A search for Allen, in the country to look for a reclusive tribe he had last encountered 26 years ago, was launched after his family said he had not taken a planned flight home.

The 57-year-old was expected to have emerged into the outside world by last weekend, but failed to appear. He had no phone or GPS when he went off in search of the Yaifo people.

His agent said in a statement to Euronews: “At 5pm local time (PNG) Mr Keith Copley, The Coordinating Director for New Tribe Mission in Papua New Guinea confirmed in writing that Benedict Allen was safe, well and healthy and is presently located at a remote airstrip 20 miles northwest of Porgera, Enga Province. Confirmation on exact location coordinates are now being confirmed in order to arrange evacuation as soon as possible.”

“I may be some time,” were Benedict Allen’s own precise words in two posts just before his journey. They appear at the top of his last blog post on September 14, where he sets out in detail his quest to rediscover the Yaifo people he last met in 1991. A Twitter post almost a month later contains the same message as he was about to leave the UK. “Don’t try to rescue me, please – where I’m going in PNG you won’t ever find me you know…”.

Marching off to Heathrow.
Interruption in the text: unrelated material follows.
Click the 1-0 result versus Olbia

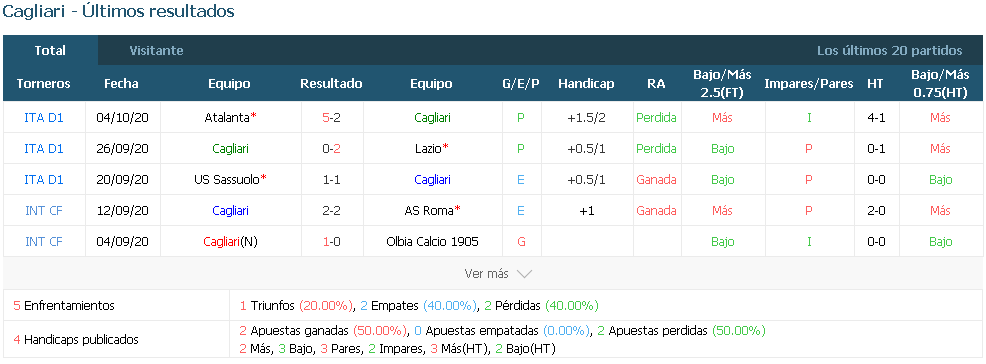point(331,241)
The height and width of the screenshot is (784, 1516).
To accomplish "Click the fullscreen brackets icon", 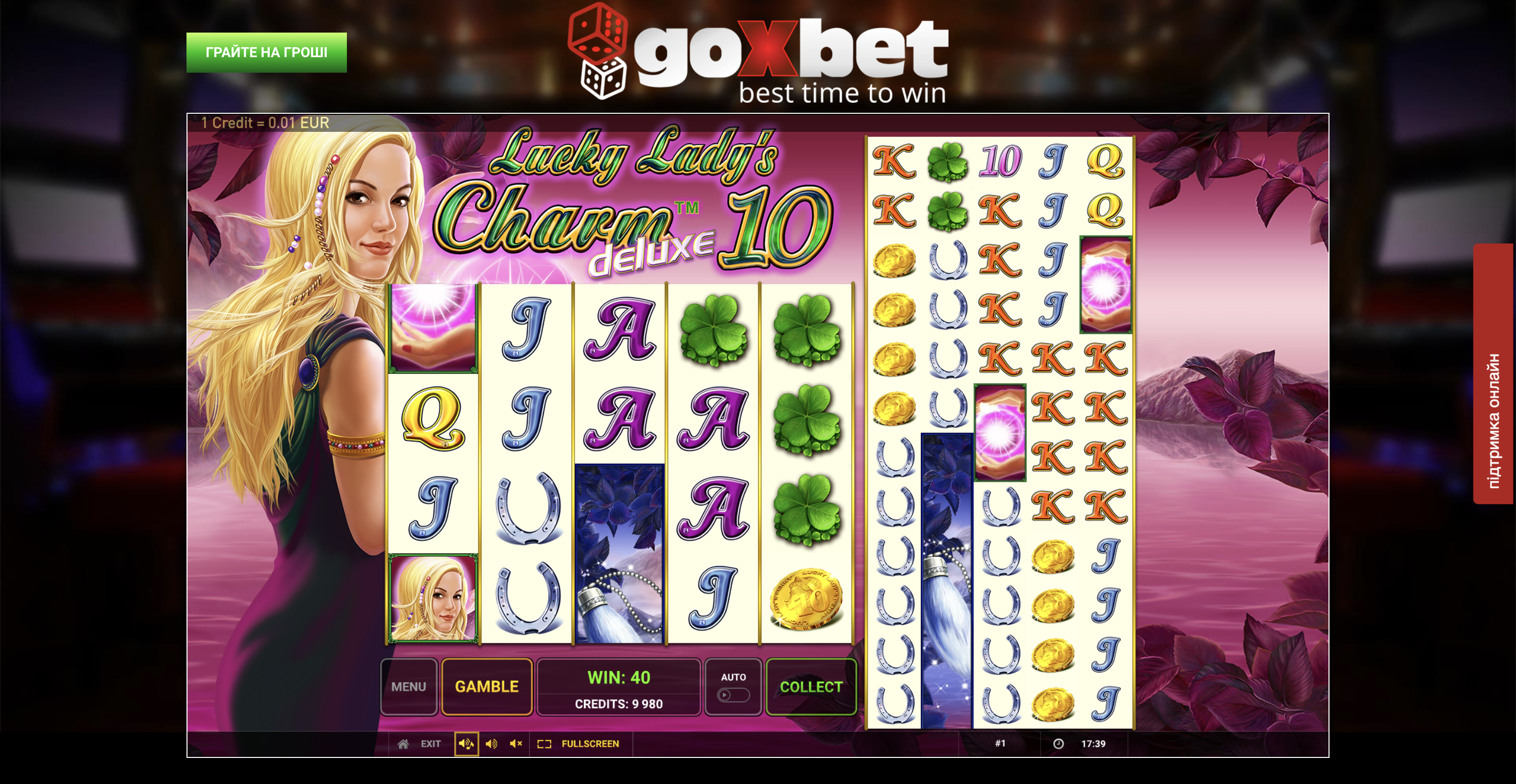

I may be some time (don’t try to rescue me, please – where I’m going in PNG you won’t ever find me you know…) pic.twitter.com/BmH1DKdheS

— Benedict ALLEN (@benedictallen) October 11, 2017

Allen explained on his blog that no outsider had made the journey to visit the Yaifo since his initial “perilous journey”. “This would make them the remotest people in Papua New Guinea, and one of the last people on the entire planet who are out-of-contact with our interconnected world”.

His aim, he said, was to create a brief record of the lives of some of those he met over a quarter of a century ago. “Last time the Yaifo ‘greeted’ me with a terrifying show of strength, an energetic dance featuring their bows and arrows,” he wrote.

The explorer acknowledged how treacherous the journey would be, adding that he would have “no obvious means of returning to the Outside World”. “Either I must paddle down river for a week or so – or enlist the help of the Yaifo, as I did last time; together we managed to achieve the only recorded crossing of the Central Range.”

The blog ends with a comment on Allen’s decision not to take any communications equipment. “Just like the good old days,” he says. “This is how I do my journeys of exploration. I grow older but no wiser, it seems…”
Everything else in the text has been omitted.